- What is being asked -
Every line that holds the word "will" needs to be copied from the data below.
---
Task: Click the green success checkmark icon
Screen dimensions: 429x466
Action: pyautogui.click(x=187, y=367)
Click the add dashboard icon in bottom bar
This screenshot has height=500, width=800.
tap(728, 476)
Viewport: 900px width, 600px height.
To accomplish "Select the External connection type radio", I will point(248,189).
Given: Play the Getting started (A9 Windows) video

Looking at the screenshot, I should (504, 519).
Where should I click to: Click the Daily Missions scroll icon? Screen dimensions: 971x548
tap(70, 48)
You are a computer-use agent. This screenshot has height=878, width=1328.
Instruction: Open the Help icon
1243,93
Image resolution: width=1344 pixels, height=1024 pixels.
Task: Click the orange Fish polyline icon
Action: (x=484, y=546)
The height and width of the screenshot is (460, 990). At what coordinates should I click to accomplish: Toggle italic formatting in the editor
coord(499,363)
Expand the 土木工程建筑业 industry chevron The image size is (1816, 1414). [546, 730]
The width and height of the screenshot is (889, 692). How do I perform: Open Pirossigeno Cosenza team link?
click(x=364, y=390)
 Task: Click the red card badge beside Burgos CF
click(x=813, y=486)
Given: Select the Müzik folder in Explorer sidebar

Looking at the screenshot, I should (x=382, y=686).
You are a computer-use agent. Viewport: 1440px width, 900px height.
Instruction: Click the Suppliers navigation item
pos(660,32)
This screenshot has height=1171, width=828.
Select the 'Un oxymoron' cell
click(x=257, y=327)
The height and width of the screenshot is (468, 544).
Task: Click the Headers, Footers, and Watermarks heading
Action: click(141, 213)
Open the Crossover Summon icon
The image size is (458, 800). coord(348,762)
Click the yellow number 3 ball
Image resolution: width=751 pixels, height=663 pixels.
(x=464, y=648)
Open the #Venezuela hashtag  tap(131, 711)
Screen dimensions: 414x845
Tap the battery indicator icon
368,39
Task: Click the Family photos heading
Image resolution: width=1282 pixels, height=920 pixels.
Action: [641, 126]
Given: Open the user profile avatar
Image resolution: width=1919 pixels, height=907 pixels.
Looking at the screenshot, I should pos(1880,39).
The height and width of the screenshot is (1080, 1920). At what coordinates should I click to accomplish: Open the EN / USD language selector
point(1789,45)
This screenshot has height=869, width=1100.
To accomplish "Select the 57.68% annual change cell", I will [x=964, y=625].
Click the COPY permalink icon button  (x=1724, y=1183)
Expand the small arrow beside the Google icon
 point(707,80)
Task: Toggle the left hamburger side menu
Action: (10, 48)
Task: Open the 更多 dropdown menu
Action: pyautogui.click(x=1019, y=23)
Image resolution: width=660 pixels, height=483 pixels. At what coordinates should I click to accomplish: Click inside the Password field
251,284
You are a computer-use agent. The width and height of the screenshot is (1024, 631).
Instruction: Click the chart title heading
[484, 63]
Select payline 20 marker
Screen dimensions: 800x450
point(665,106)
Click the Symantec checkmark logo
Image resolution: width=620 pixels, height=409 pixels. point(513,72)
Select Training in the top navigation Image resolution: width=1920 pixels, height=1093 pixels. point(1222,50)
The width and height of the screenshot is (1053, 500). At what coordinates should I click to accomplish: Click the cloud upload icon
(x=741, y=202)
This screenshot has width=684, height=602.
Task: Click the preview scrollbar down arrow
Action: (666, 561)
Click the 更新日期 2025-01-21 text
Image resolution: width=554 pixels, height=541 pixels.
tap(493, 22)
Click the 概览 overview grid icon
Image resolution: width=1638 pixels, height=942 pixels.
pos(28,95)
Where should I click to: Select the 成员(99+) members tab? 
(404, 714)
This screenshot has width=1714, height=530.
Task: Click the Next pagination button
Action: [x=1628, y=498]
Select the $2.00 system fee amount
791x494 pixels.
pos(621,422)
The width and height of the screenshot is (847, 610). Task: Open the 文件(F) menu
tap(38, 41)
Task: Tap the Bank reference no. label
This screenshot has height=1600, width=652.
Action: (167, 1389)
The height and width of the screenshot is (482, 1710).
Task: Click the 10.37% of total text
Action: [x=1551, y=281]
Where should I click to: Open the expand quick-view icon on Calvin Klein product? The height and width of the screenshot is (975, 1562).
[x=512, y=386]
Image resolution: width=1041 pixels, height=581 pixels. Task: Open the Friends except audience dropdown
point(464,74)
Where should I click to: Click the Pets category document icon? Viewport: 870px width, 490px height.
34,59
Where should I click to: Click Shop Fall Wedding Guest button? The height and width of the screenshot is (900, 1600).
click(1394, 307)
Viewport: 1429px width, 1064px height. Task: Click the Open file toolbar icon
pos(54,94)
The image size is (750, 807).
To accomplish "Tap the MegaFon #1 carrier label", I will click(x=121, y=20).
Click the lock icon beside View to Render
---
- Result of this task -
To accomplish "Select the External connection type radio", I will point(248,189).
To accomplish "Select the 57.68% annual change cell", I will [x=964, y=625].
To accomplish "Tap the MegaFon #1 carrier label", I will click(x=121, y=20).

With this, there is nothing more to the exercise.